Yes you heard me right, my mother-in-law.
This atypical friendship began in the summer of 1972 when Bea non-judgmentally took me into her heart and home in Lima, Peru. Having come for a short-term visit her son Gary, Bea went from being my boyfriend's mother to my mother-in-law when Gary and I married.
In the rear view mirror, I believe she sensed my fear of my parents. I distinctly remember the day we went to the Lima airport to pick up my parents for the wedding. Arriving early, she said she wanted to get a coffee. "What would you like to drink, a real drink. How about a Cuba Libre?" she offered.
It was daylight, but I was nervous so gladly accepted the offer. Another she encouraged? I had to smile, she'd never tried to get me tipsy before.
Consider her son, my poor husband Gary. In the rough sea of the early days of marriage, in any disagreement, Bea always took my side. "Why, oh why does my mother always take your side?" he'd moan. "It isn't fair!"

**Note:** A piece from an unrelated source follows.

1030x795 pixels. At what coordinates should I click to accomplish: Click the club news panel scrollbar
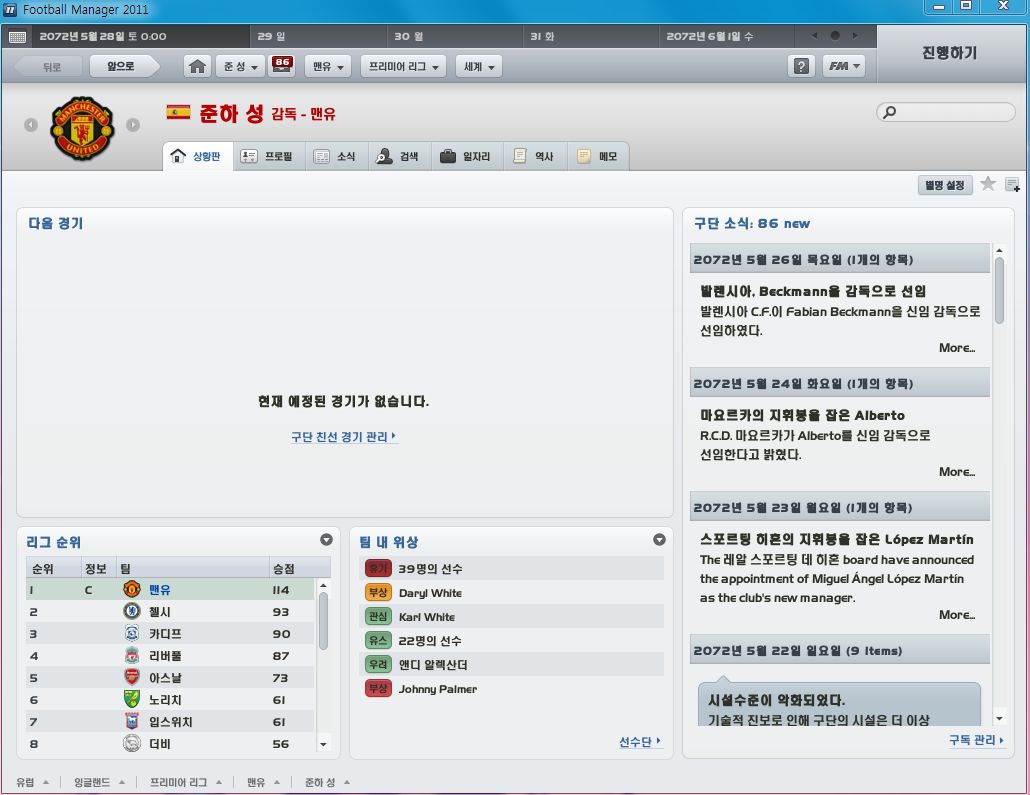(x=999, y=290)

He was right. It wasn't fair. Oedipus and Freud aside, it must be said that Gary had married a younger version of his mother. Having some of the same quirks, we drove the poor man up the wall. Together.
Strangers would note Bea and my similar coloring and ask. "And which of Bea's daughters are you?"
Biology aside, Bea became one of my best friends. After all, who but a best friend would be there when you need her most?
When I went into labor with our second child, Bea came to help with our first child. Due to our middle of the night rush to the hospital, we forgot to leave her a key to our home. When she came to the hospital to get it, I enlisted her as a secondary birth coach as our son was born. With our number one child safely tucked into bed at a neighbor's, there was time.
For years afterwards she'd proudly announce to one and all that it had been her first birth. At least it was the first one she remembered. For although she had 6 children, they'd all been born through the haze of commonly used drugs at the time. Our son's birth was the first one she remembered. It was why she always tried and was at his birthday party.
When a lump appeared in my breast, the only mammogram in Ecuador was busted so I went to the USA. Bea met me at Newark Airport and drove me to medical tests for the thankfully false alarm.
Living on the beautiful, but boring Caribbean island of Curacao, Bea came to stay with us during the New Jersey winters. Having lived in Lima, Peru for about 17 years, she knew what it was like to live as a stranger in a strange land, so she just settled in and made friends with other grandmothers wintering with their offspring.
Even when she wasn't with us, she was always with us. Once upon an airline flight home to Asunción, Paraguay, we heard another English-speaking family on the airplane. Apparently the family of four had lived in Kenya when Gary's brother's family had lived there and knew them.
"Your Mother was there too," remembered the family's father, to which Gary and I responded in unison, "Of course she was!"
From Bea I learned about the diversity of human opinion. In 1976 when an extended group of the family went shopping for a picnic lunch, three of the women bought three vastly different vinegars for one potato salad. My mouth dropped open with amazement as Bea sidled up to say, "They're all right you know. About which vinegar to use."
I also learned from her how to meet new people. Putting aside her introverted nature, I watched her work a room of strangers. Emulating her I discovered that as I put the stranger at ease, I put myself at ease too. With 18 moves through seven countries in 45 years, it's a handy skill as I always seem to be in the company of strangers.
Bea also taught me that the mind is a muscle that must be constantly exercised with new ideas and novel experiences. Exercise it daily and it will help you stay mentally nimble--hopefully years younger than your chronological calendar would indicate.
So I must note that I wrote Oprah in the 1990s to suggest a show on mothers-in-laws, using Bea as the positive role model. Sadly, nothing ever came of that. And although the mortal Bea--my role model, playmate and mother-in-law died in the fall of 2002, she will always be the pebble in my pond whose ripples will affect me forevermore. Quoth my chum Bea, evermore.